[What you need to do] Put the lines of the rows below into a JSON list of strings, one string per line with blank lines left out, starting at the line that contains "Open the Bandicam" and ending at the line that contains "I will pos(71,52).", both included.

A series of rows
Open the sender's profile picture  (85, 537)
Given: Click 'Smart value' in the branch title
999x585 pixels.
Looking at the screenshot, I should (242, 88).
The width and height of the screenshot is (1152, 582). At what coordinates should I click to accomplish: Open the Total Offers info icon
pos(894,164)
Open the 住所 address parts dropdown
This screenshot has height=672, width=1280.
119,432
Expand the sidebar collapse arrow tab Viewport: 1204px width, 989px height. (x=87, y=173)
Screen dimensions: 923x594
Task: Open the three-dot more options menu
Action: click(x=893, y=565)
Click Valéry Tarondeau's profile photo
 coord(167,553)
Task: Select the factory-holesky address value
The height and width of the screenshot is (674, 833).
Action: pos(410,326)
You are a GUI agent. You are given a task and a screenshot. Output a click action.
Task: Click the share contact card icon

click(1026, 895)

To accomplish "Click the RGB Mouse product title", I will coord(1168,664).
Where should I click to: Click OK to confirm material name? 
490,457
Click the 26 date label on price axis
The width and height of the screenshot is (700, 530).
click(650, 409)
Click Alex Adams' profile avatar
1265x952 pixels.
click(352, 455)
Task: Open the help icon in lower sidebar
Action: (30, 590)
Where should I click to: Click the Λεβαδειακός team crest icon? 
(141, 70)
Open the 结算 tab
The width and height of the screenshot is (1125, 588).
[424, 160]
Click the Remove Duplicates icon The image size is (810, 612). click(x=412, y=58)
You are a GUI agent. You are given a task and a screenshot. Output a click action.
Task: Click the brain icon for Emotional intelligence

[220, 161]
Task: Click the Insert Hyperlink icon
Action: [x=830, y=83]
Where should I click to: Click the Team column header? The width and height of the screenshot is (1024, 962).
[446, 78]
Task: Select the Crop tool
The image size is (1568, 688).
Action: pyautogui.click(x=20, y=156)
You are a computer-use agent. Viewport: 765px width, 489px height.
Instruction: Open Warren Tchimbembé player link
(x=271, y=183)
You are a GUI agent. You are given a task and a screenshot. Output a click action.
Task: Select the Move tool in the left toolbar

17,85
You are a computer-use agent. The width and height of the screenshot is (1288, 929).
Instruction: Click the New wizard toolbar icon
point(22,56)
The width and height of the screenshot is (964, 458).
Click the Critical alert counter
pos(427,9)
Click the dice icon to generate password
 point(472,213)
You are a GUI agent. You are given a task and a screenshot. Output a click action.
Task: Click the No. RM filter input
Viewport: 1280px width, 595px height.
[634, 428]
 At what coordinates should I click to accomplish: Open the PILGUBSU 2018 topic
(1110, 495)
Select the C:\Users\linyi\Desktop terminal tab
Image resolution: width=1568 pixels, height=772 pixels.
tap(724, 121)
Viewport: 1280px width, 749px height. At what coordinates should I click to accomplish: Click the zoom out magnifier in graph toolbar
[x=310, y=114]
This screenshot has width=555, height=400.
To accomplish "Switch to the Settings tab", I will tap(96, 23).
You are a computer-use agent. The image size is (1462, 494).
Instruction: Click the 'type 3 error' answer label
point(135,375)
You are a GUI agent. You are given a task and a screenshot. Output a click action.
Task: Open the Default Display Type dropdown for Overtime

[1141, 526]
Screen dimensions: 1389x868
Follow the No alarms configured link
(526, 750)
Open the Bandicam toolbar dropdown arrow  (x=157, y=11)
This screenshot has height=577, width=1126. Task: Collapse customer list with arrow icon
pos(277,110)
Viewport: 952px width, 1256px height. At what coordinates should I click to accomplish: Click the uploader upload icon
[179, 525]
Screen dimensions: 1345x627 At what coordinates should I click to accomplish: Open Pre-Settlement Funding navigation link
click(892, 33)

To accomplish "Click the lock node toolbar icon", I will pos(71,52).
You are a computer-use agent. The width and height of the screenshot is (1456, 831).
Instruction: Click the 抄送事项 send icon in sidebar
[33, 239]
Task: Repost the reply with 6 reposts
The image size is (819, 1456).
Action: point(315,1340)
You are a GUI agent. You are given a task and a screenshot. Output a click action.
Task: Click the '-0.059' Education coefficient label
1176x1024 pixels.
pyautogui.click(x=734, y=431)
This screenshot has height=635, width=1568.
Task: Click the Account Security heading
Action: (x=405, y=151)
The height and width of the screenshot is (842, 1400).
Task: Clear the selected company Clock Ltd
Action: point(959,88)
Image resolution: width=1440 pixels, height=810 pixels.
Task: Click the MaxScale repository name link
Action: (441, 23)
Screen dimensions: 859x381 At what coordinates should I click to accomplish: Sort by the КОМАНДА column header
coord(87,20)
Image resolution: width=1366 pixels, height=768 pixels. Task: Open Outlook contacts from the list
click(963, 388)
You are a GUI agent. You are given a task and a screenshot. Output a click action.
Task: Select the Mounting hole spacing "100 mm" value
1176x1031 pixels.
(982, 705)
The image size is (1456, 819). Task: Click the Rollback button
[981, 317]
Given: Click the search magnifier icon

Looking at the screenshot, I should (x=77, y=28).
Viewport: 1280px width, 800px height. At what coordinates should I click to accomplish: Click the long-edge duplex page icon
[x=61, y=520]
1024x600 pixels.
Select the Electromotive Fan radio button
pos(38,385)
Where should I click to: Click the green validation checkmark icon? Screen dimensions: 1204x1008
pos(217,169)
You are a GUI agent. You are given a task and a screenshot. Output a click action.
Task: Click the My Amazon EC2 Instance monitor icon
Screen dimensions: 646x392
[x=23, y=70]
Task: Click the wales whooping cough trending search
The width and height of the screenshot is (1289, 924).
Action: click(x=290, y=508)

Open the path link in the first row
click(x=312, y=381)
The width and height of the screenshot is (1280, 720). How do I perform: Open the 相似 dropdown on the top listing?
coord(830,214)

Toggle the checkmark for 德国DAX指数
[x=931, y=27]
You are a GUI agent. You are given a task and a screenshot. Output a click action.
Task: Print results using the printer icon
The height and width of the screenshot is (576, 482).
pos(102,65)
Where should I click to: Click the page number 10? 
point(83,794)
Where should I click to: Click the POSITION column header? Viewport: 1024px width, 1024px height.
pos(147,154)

[Task output]
[
  "Open the Bandicam toolbar dropdown arrow  (x=157, y=11)",
  "This screenshot has height=577, width=1126. Task: Collapse customer list with arrow icon",
  "pos(277,110)",
  "Viewport: 952px width, 1256px height. At what coordinates should I click to accomplish: Click the uploader upload icon",
  "[179, 525]",
  "Screen dimensions: 1345x627 At what coordinates should I click to accomplish: Open Pre-Settlement Funding navigation link",
  "click(892, 33)",
  "To accomplish \"Click the lock node toolbar icon\", I will pos(71,52)."
]